* [Task objective]:
Please keep pictures out and return the lines below exactly, from the one holding "The height and width of the screenshot is (603, 1080)." through the last, both included.

Records from a collection:
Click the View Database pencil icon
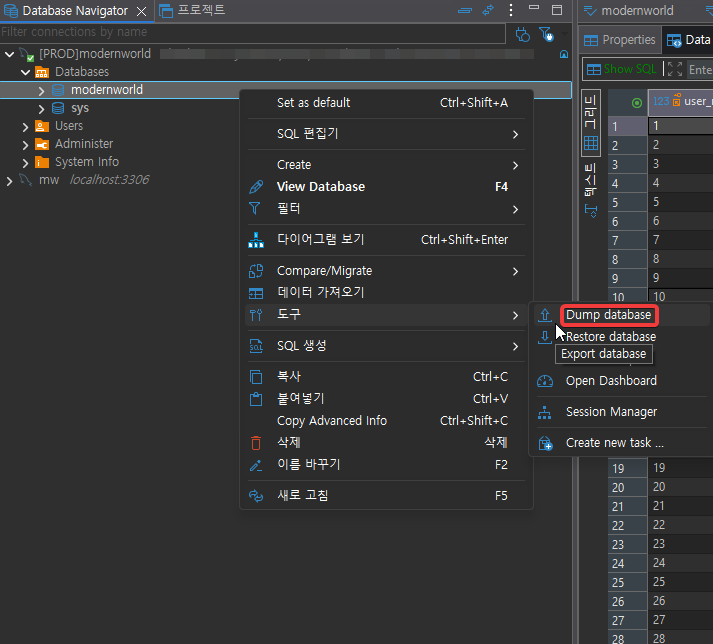This screenshot has height=644, width=713. tap(256, 187)
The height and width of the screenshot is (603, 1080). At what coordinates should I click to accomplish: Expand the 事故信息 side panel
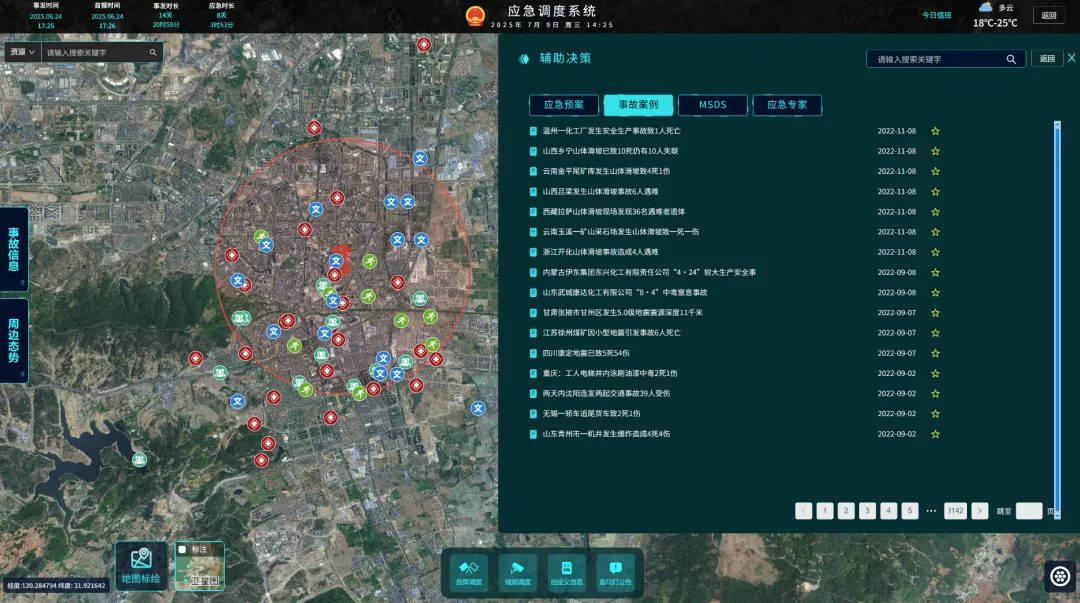[14, 250]
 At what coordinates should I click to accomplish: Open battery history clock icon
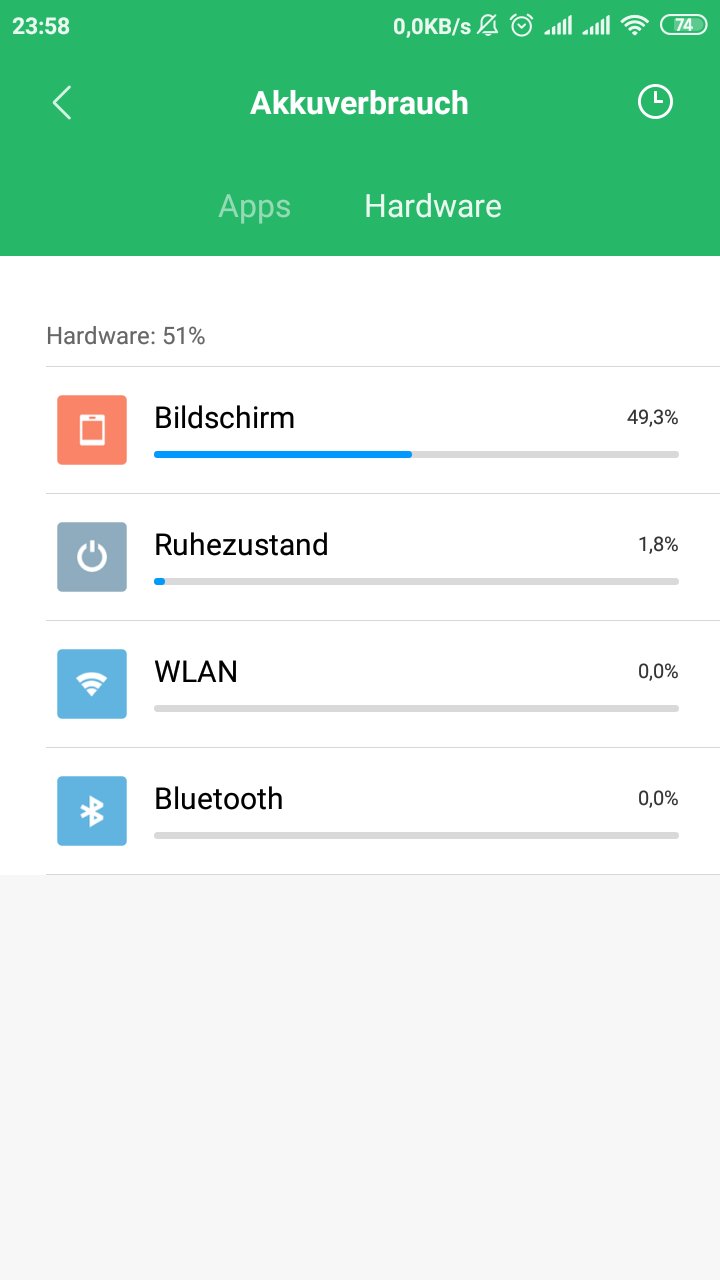pos(655,102)
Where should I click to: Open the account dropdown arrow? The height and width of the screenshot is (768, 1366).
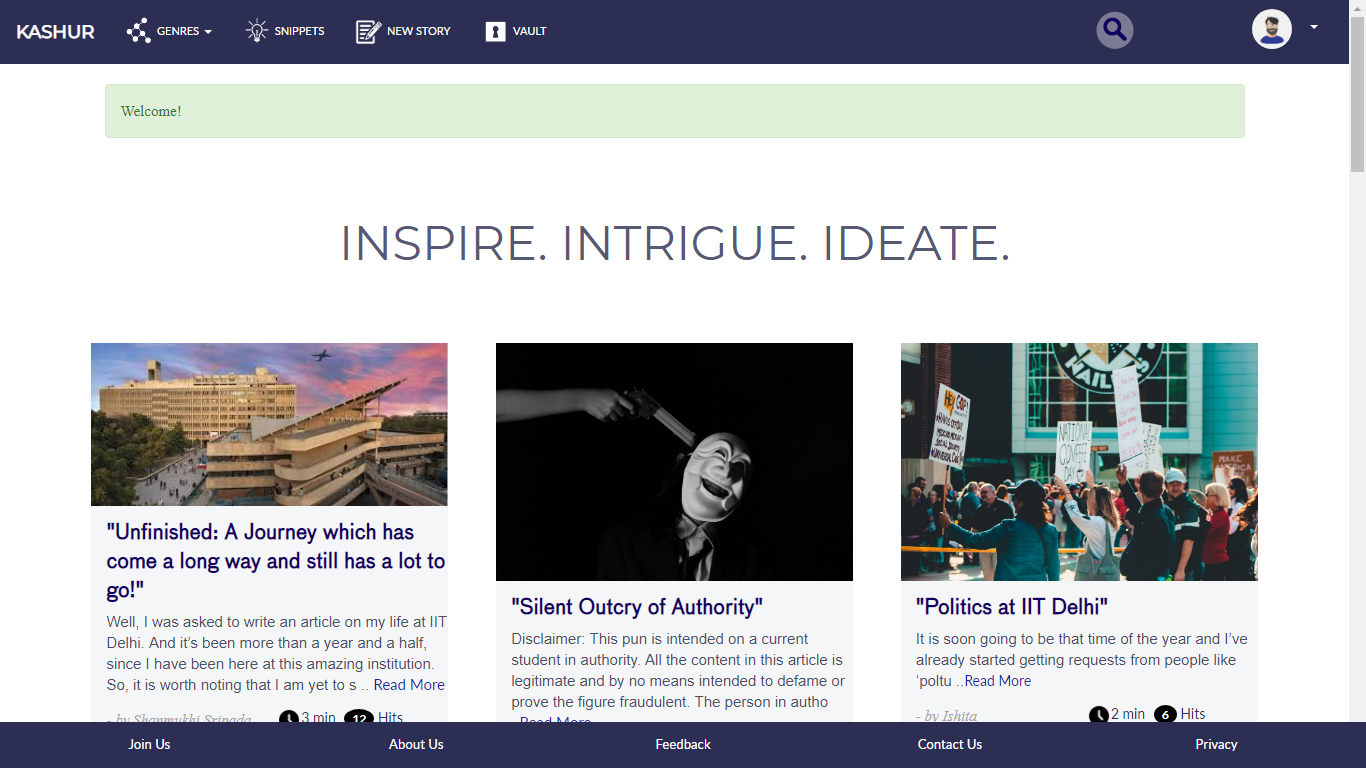pos(1314,27)
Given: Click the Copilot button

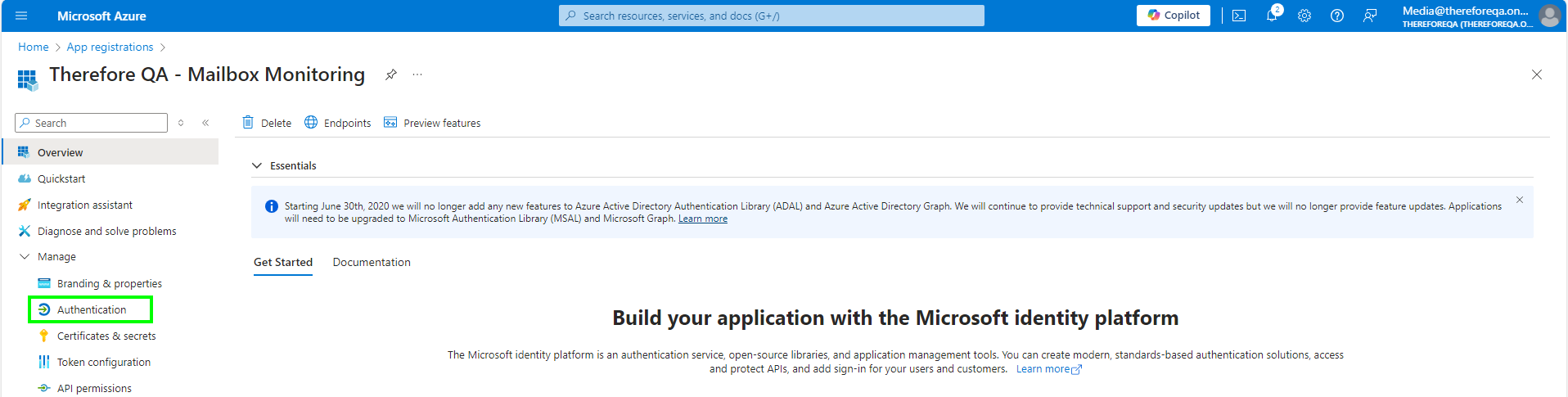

* [Reply to the exercise]:
The height and width of the screenshot is (603, 1080). At what coordinates should I click to accomplish: Expand the 事故信息 side panel
[14, 250]
 At what coordinates should I click to accomplish: Open battery history clock icon
pos(655,102)
Where should I click to: Open the account dropdown arrow? The height and width of the screenshot is (768, 1366).
pos(1314,27)
Given: Click the Copilot button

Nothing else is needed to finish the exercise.